[What is needed]
Copy every entry below exactly as it appears, leaving out the images.

Screenshot grounding data
○ ○ ○ ○ ○ ○ ○

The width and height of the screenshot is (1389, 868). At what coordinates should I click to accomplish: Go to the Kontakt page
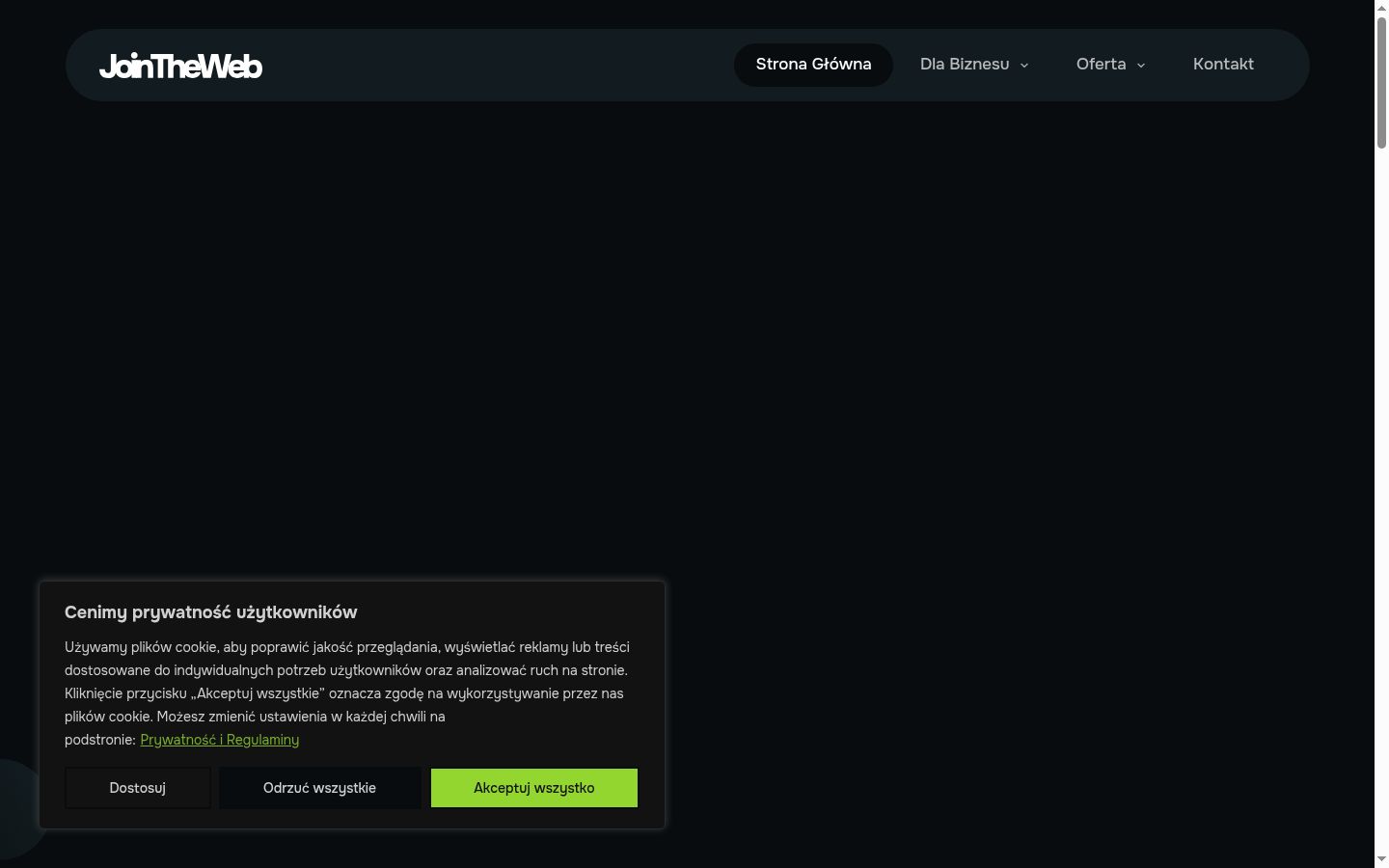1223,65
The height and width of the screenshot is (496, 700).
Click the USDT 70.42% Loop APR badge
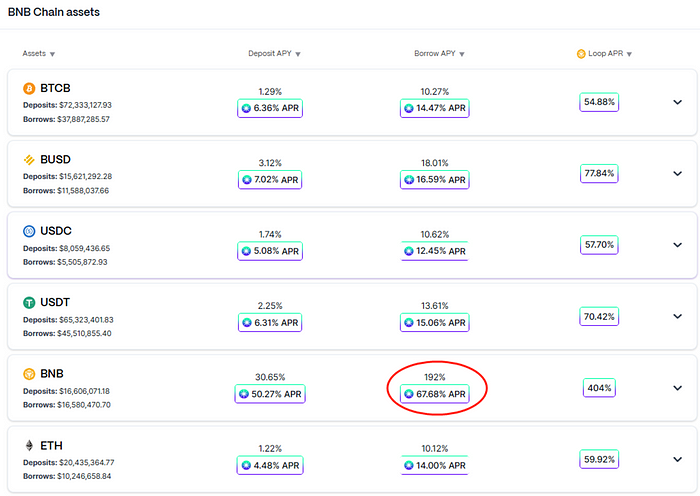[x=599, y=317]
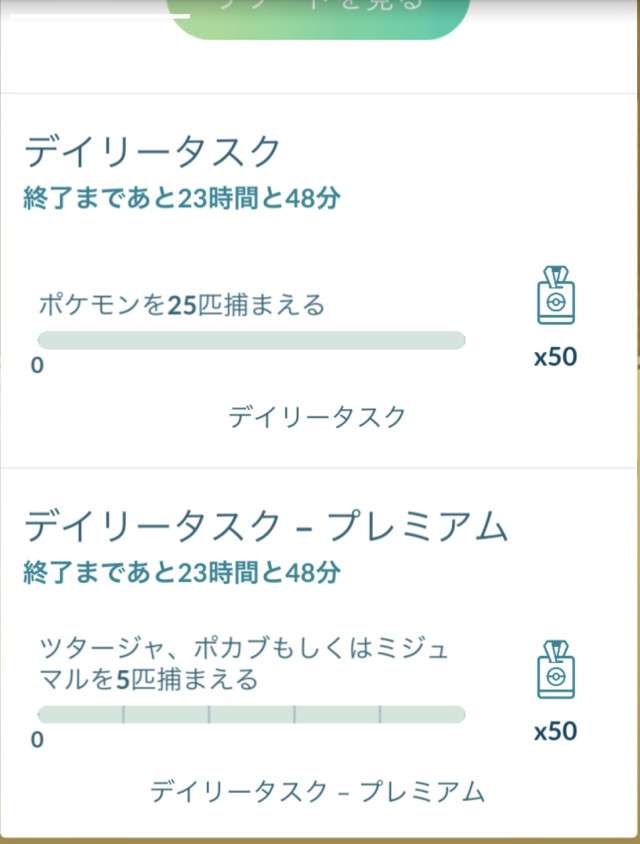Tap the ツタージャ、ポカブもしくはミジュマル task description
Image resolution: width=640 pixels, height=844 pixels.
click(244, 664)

○ ○ ○ ○ ○ ○ ○

[Result for this task]
The width and height of the screenshot is (1389, 868). At what coordinates should I click to accomplish: Go to the Kontakt page
1223,65
The height and width of the screenshot is (496, 700).
Click the USDT 70.42% Loop APR badge
[x=599, y=317]
Tap the ツタージャ、ポカブもしくはミジュマル task description
Image resolution: width=640 pixels, height=844 pixels.
click(244, 664)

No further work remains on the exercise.